Definition and features
Real-time
It is a strong big data processing engine that could perform real-time automatic and parallel big data collection according to users’ preferences.
Multi-platform
Collect data from multiple platforms, from deep web, social networks, IoT, Meta Search, streaming data and even Open API.
Methods
Use both active and passive approaches.
Data processing
Perform data loss and duplication prevention, data compression, data structuring, encryption of stored data, flawless validation, and user convenience
Automation
Extract, convert and store big data automatically from hidden web pages, along with powerful web collection.
Environment
Provide an optimized Big data environment for users to perform multi-faceted analysis (competitors, products, markets and products, risk management and customer voice recognition) in real time.
Application
The Tornado Data Collection solution can be applied to business processes, helping businesses improve business efficiency
Improve efficiency
Helping businesses improve their brand management and feedback respond to VIP customers, as well as contributing to new product development.
Forecast
By in-depth analysis of customer reviews and feedback, businesses can detect abnormalities early and provide a real-time feedback system.
Decision making
Providing a premise for businesses to analyze and evaluate customers' reactions and consumption trends, thereby making timely decisions and strategies.
Highlights
Various collection features (collection based on user scenarios, RSS collection web collection, collection deep web, social collection, collection based on OpenAPI) are built-in for various types of internal and external big data collection following user's needs.
Through a web-based collection rule editor that considers users' usability, the collection rule editor is built to easily extract and collect data from various types of dynamic websites such as JS and AJAX.
It can simultaneously collect a large amount of data using various set rules much faster and more stable through the distributed parallel method. It can also be installed and operated in multiple operating systems (UNIX, Window, etc.).
For user convenience, it provides a feature to confirm the quality of the data collected by data collection simulation in advance with previously generated collection rules through preview before collecting the user data.

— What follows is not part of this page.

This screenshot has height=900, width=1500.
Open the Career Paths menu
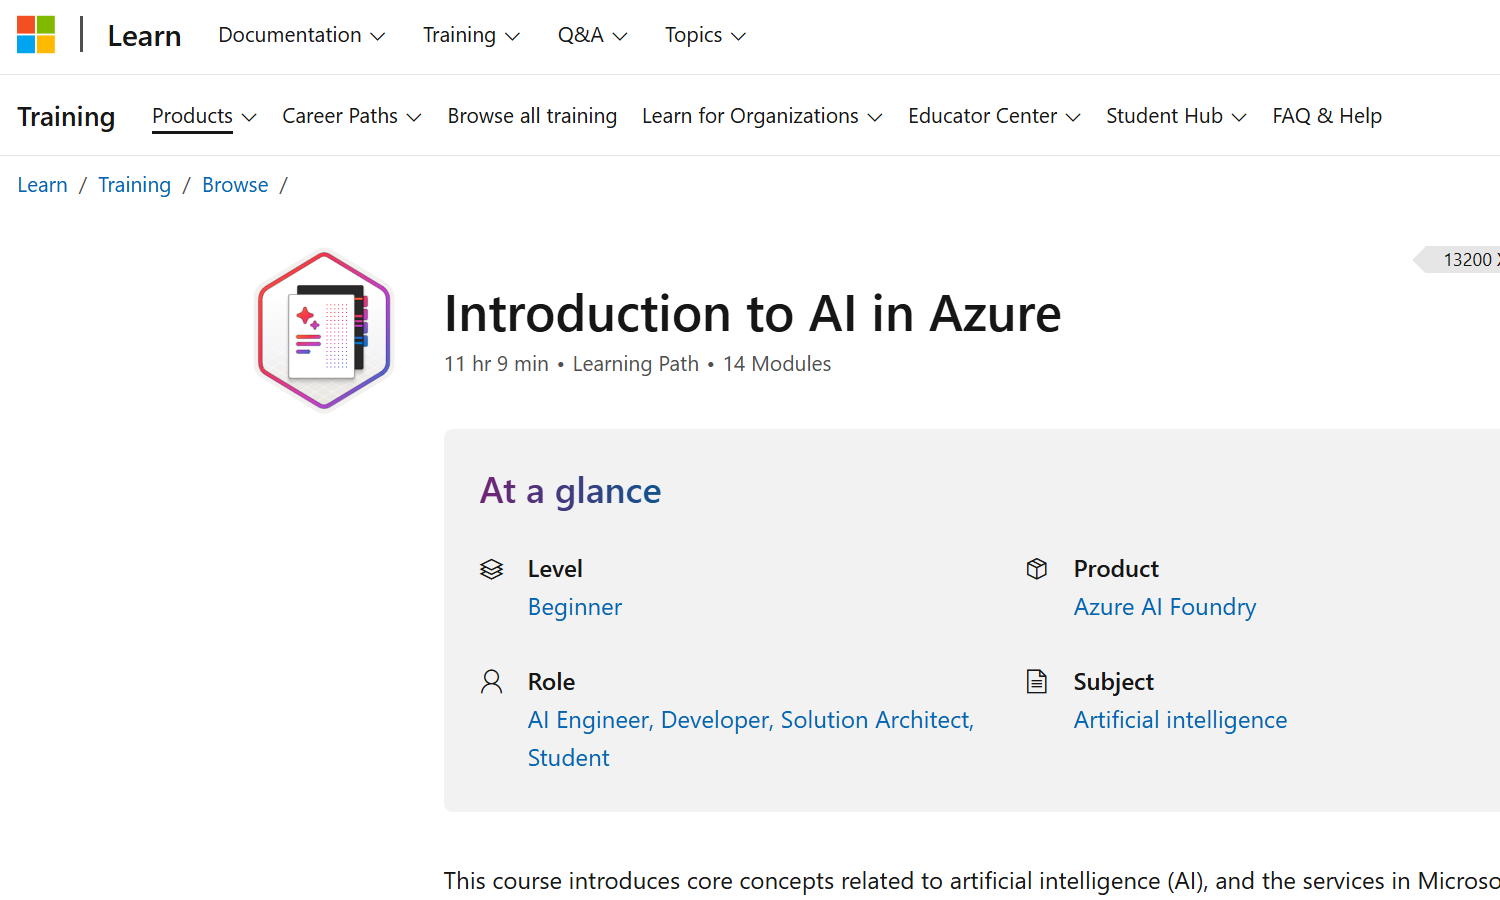tap(351, 116)
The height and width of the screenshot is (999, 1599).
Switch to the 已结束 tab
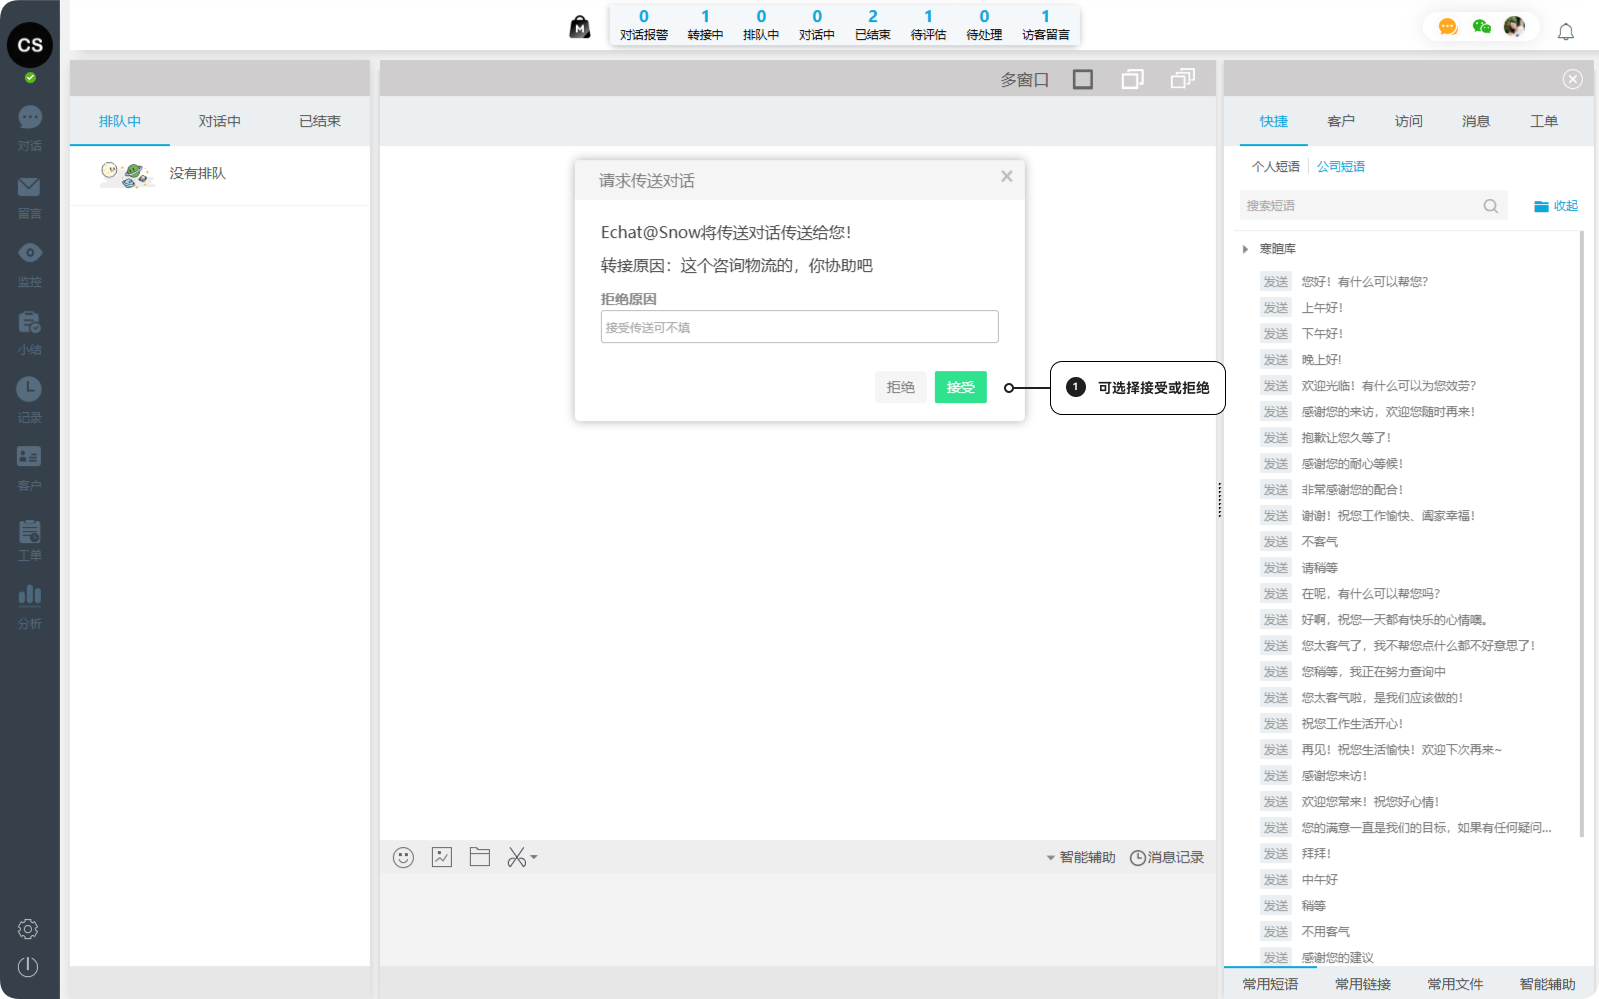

Operator/manager canto easily and quickly check the current status through an integrated dashboard, which could monitor the overall condition of the collection engine, and an operation management tool, which could monitor the collection policies and schedule setting per collection source in real-time.
functions
Saltlux Technology's Tornado data collection solution is capable of cross-platform data collecting based on RSS, deep web, metasearch, social networks and OpenAPI. It also provides the functions of operating, simulating, scheduling, monitoring operating status, etc.
Social network data collection function
It has a scheduling feature that allows you to collect multiple types of social data, such as Twitter, public Facebook pages, and Weibo timelines, and set the collection cycle target. It also has a status history view function to verify the status.
Scenario-based Data Collection function
Based on user scenarios from various sites such as news, blogs, shopping malls, and general homepages, data about the collection target is extracted and collected. It provides a scheduling feature to set collection cycles and a status history feature to view collection status within the workbench.
RSS collection function
It provides a feature to read RSS (Really Simple Syndication) feed and extract the data within the collection target feed and original data. It includes a scheduling function that could set the collection cycle and collection status history features in which users can check the collection status even in the workbench.
Deep web collection function
It could easily collect the information within websites by collecting site-wide information based on URLs or filtering with URL patterns or keywords. It also provides the scheduling feature to set the collection cycle and the status history view feature to check the collection status.
Metasearch collection function
It has a keyword-based collection feature that sends user keywords to various search engines, including Google, Bing, Daum, Naver, and Yahoo, to consolidate search results into a single list. It also provides a scheduling feature to efficiently collect and set the collection cycle for the collection target and a status history view feature to check the status.
Open API-based collection function
It provides a scheduling function to easily collect various documents and open data, including domestic public data, overseas public data, and local government public data, while also setting the collection cycle target. It also provides a collection status history view function to verify the status.
Operation management function
Provides a dashboard that monitors and operates the Tornado engine features.
User management function
Allow one or more users to access and assign permissions to users.
Management feature per collection target (project)
Manage each data collection item by different objectives, data sources, or preferences.
Operating Process
Definition of collection tasks
Activities performed by users on the internet (input, click, search, etc.) are collected and stored by collection rule.
Preview on simulations and results
The ability to preview the results to see if the rules set by implementing simulation perform properly.
Implementing collection engine
Collect and store web data based on defined rules by implementing collection engine.
See the results
Verifies the results of informal data collected from the web as semi-formal/formal data through workbench.